A Green Party MLA tabled a private member’s bill Wednesday daring Premier David Eby to scrap the NDP-imposed $10 application fee for freedom of information requests.

In November 2021, under then-Premier John Horgan, the NDP used its majority government to amend the Freedom of Information and Protection of Privacy Act to allow cabinet to set a non-refundable application fee.

When she tabled Bill 22, Citizens’ Services Minister Lisa Beare offered a $25 estimate. Shortly after becoming law, cabinet set the price at $10.

The Information and Privacy Commissioner’s review last month found the government grossed just over $16,000 during the first six months of charging the fee.

“[Michael McEvoy] noted that political requests were already in decline before this fee was introduced and, following the fee, journalists, researchers and community groups felt the most significant barriers to getting public information,” said Adam Olsen, MLA for Saanich North and the Islands, and the sponsor of the private member’s bill.

McEvoy’s review found media applications fell by 80 per cent.

“Right now there is a waning public confidence in democracy, at a time of growing fear and misinformation, at a time when people are more likely to believe in conspiracy theories and less likely to trust their government,” Olsen said. “This assembly needs to be held to a higher standard. The truth needs to be readily accessible and available.”

Olsen was on the all-party committee that reviewed B.C.’s freedom of information law last year and reminded the Legislature that the committee heard testimony that secrecy can undermine democracy and lead to extremism. NDP committee members blocked a recommendation to repeal the fee.

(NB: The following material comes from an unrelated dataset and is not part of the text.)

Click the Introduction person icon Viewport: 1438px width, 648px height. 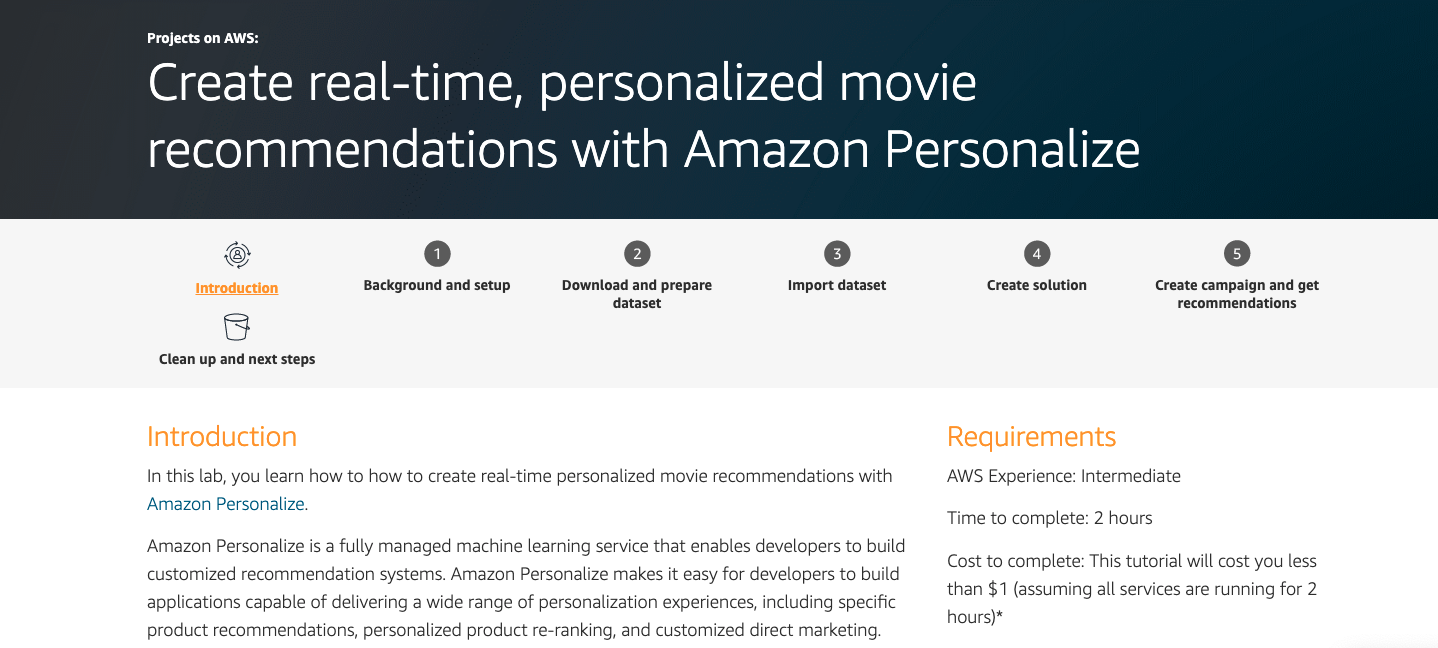pyautogui.click(x=237, y=255)
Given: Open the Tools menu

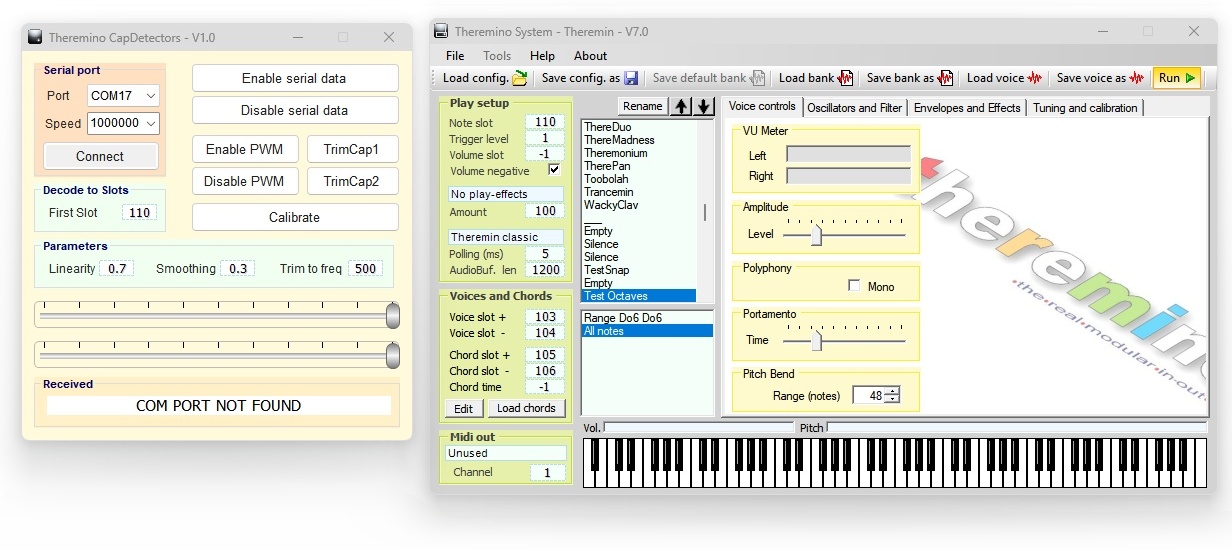Looking at the screenshot, I should [x=497, y=56].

Before entering politics and while in opposition, Eby was a prolific user of freedom of information laws. Last June, when he was Attorney General, Eby released the Cullen Commission report into money laundering in B.C. and thanked reporters for using FOI to expose the BC Liberal government’s failure to keep dirty money out of casinos. But he refused to commit to repealing the fee.

Olsen’s bill will proceed to second-reading debate. Private member’s bills, however, rarely pass in the B.C. Legislature.

Olsen’s bill came three days after the fourth anniversary of then-NDP house leader Mike Farnworth’s unfulfilled promise to add the Legislative Assembly to the FOI law.

McEvoy and Ombudsperson Jay Chalke had written an open letter to Farnworth seeking more transparency in the wake of then-speaker Darryl Plecas’s report on corruption in the offices of the clerk and sergeant-at-arms.

Last year’s committee report recommended that the law be extended to the administrative functions of the Legislative Assembly, while still protecting constituency office case files.